(articolo pubblicato nel mese di settembre sulla rivista on line Parole in rete)
Si afferma da ogni parte la necessità di muoversi (poco) e di operare “in sicurezza”. Le ragioni scientifiche sono sotto l’occhio di tutti, insistono i nostri politici. Così, se non vediamo è perché non abbiamo guardato bene e dunque meritiamo profondi e diffusi sensi di colpa. Entriamo in un meccanismo grazie al quale il senso di colpa, come si sa, va a inficiare l’autostima, disponendoci a un migliore accoglimento dell’accettazione di regole culturali, date dall’autorità.
È per ragioni di “sicurezza” se oggi i nostri bambini di sei anni si sono affacciati a una scuola che, sommersa in una marea di regole, li coercisce e li ingabbia dentro mascherine e in spazi meticolosamente delimitati, che tassativamente li dividono fra loro, facendo in modo che le bolle personali di ciascuno non possano in alcun modo tangersi e che ognuno, soggiogato da regole impositive scrupolose quanto pedanti, sia chiuso in un metro quadrato che mai ci è apparso tanto piccolo. Mi chiedo quanti fra gli adulti, genitori e docenti, provino qualche moto di ribellione, nel caso siano loro avanzati rimasugli di velleità pedagogiche. È evidente che oggi i principi pedagogici espressi nell’arco di tutto il Novecento sono stati dimenticati, diventando nel giro di qualche mese démodé come abiti smessi: non solo, ma paiono suscitare in alcuni un senso epidermico evidente di fastidio, al pari di malsane ubbie rivoluzionarie Finalmente si torna alla disciplina!, dicono alcune occhiate di soddisfazione, che non è difficile cogliere in giro.
Messa da parte l’attenzione ai valori della scuola come istituzione fondamentale nella società democratica, sembrano essere rimasti in pochi quelli che nella scuola desidererebbero oggi alimentare oggi i valori di libertà, di sperimentazione, l’apprezzamento del “fare”, la ricerca di motivazioni profonde e di interessi, la socializzazione, l’antiautoritarismo, l’espressività.

Dati estratti:
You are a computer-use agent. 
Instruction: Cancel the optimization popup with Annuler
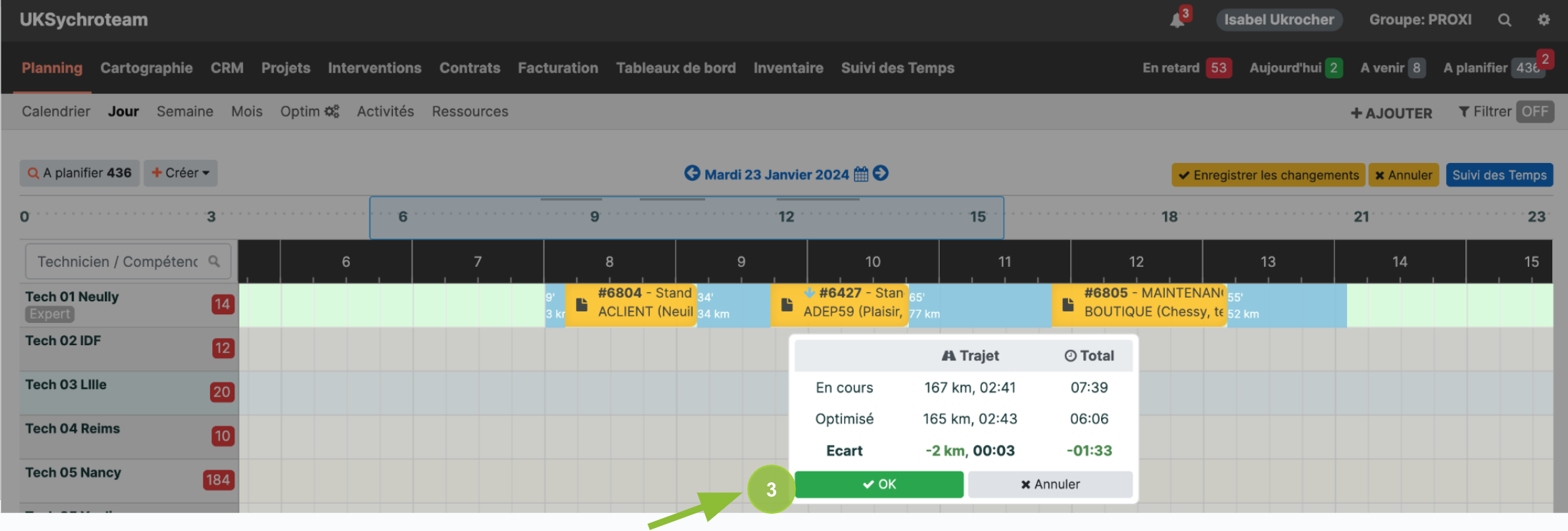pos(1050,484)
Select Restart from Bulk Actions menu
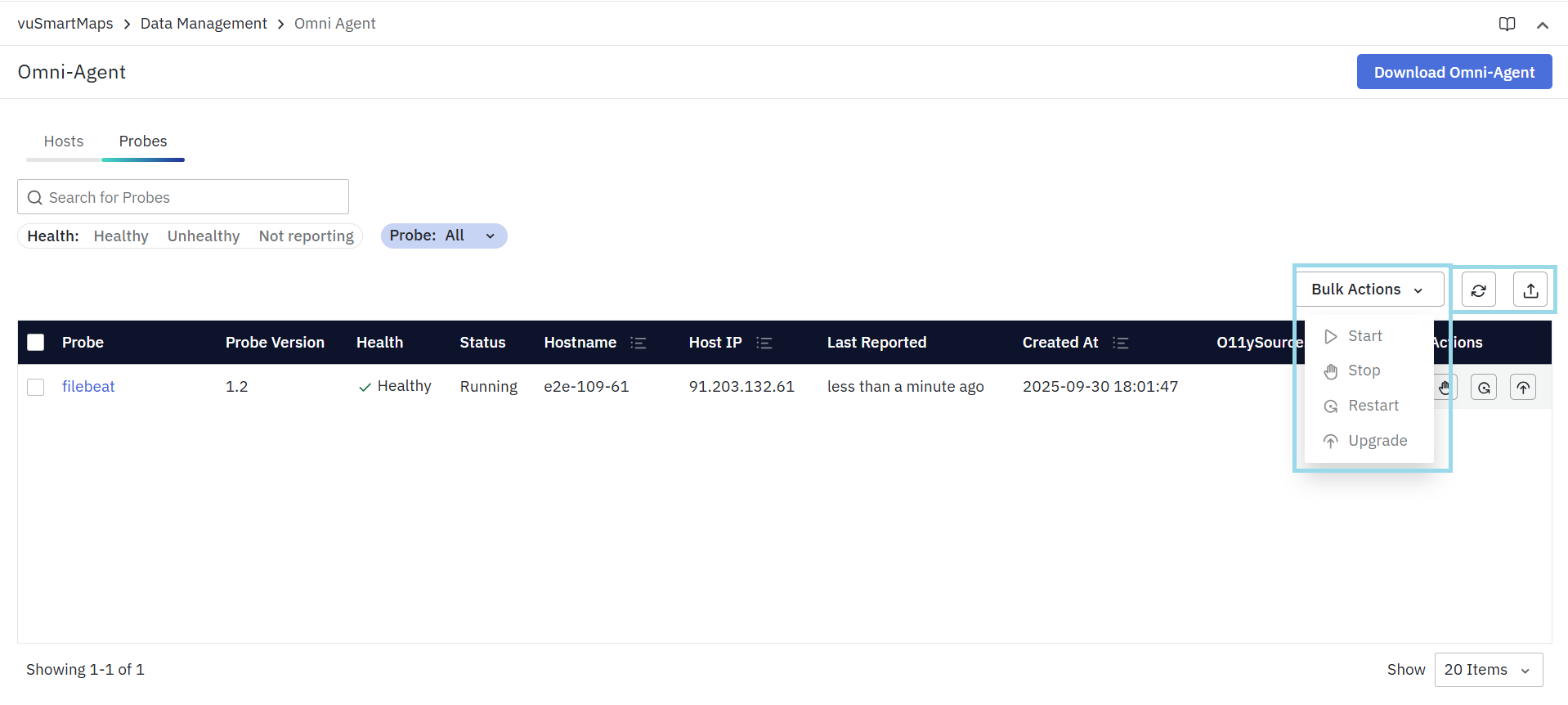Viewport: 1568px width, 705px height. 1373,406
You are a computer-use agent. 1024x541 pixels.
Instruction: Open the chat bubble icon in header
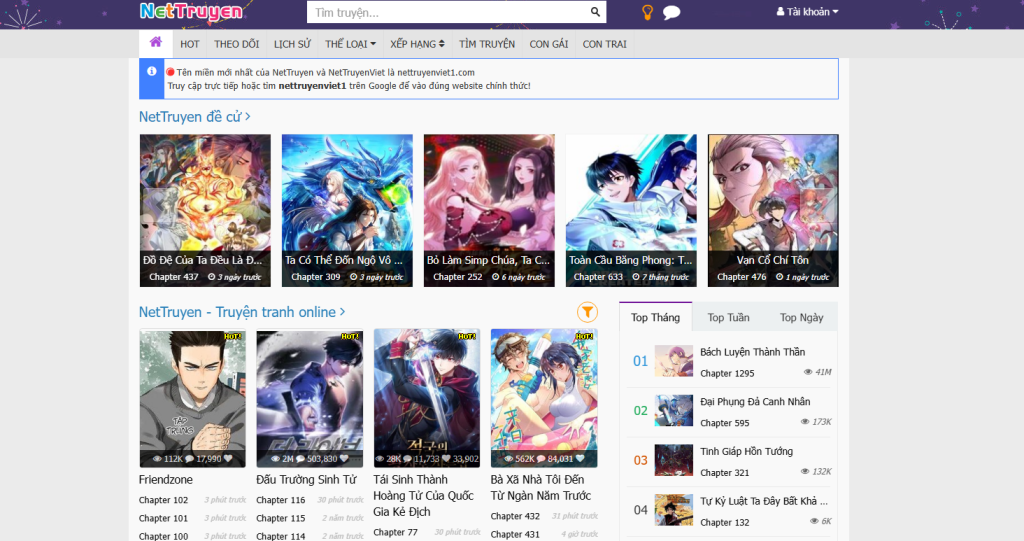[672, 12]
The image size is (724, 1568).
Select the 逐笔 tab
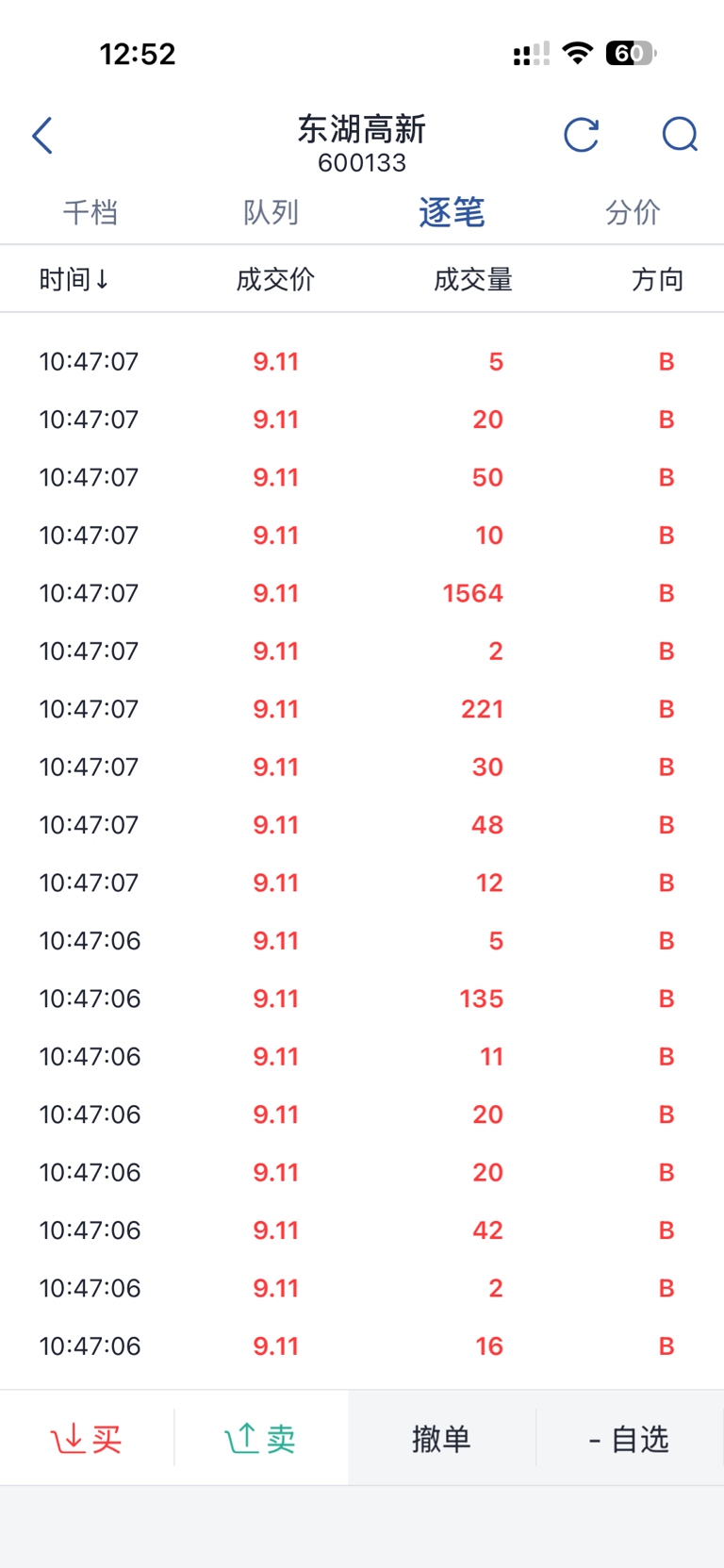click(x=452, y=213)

...

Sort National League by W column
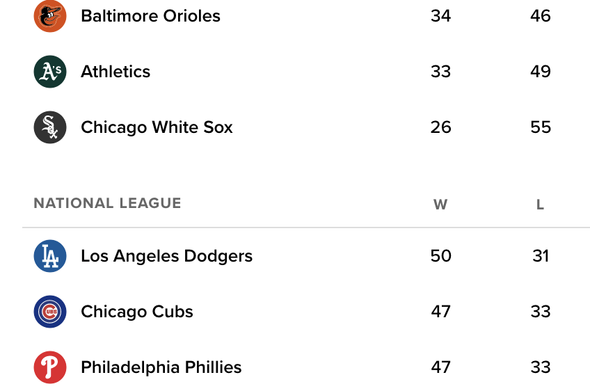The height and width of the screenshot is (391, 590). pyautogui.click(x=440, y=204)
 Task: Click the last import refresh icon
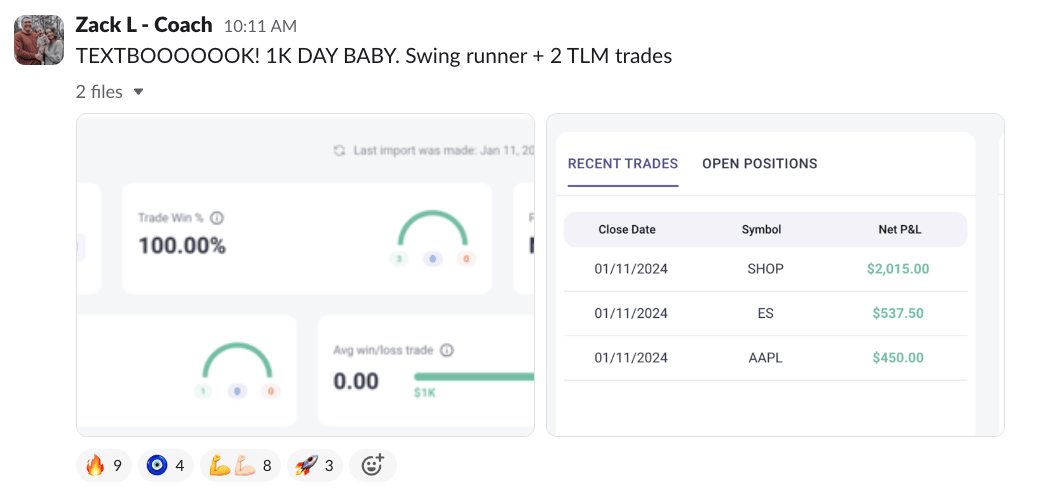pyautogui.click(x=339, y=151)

Attività 1:
Rispondi a queste domande sull'articolo sulla scuola e la sicurezza:
(a) Su quale rivista on line è uscito?
(b) Quanti anni hanno i bambini che si sono affacciati alla scuola?
(c) Come viene chiamata la scuola nella società democratica?
Attività 2: Riprendi l'articolo sulla scuola e la sicurezza dopo la sua ultima frase e continualo con un nuovo paragrafo.
Le righe vengono da una fonte diversa dall'articolo sulla scuola e la sicurezza.

Risultato 1:
(a) Su Parole in rete.
(b) Sei anni.
(c) Un'istituzione fondamentale.

Risultato 2:
Ho nominato parole che non contano più, scomparse in un battito di ciglia con l’avanzare delle crisi sanitaria che stiamo vivendo. Parole che la politica della paura ha messo in quarantena definitiva, che temo essere senza ritorno. Trasformati i capi istituto, gli insegnanti e i genitori in psicopoliziotti di memoria orwelliana, vediamo un mondo di adulti che hanno consegnato le loro menti e la loro capacità di pensiero al potere economico e politico che ha deciso di utilizzare pienamente la crisi in proprio favore e ha trasformato in delatori quei pochi che ancora osano avanzare qualche dubbio. Quel che conta è far circolare anche nella scuola le parole appartenenti all’asse che serve a mettere paura: virus, pandemia, sicurezza, infettare, disinfettare, stare lontani, pericolo, contagio, rispetto delle regole, stare seduti al banco, nessun gioco di contatto, no lavoro di gruppo, ubbidire, ubbidire, non muoversi, mascherina, non muoversi, mascherina, mascherina… perché, come diceva Austin nella teoria degli atti linguistici, il linguaggio è senz’altro un modo di agire, con il linguaggio si compiono azioni e dunque si indirizzano comportamenti sia individuali sia collettivi.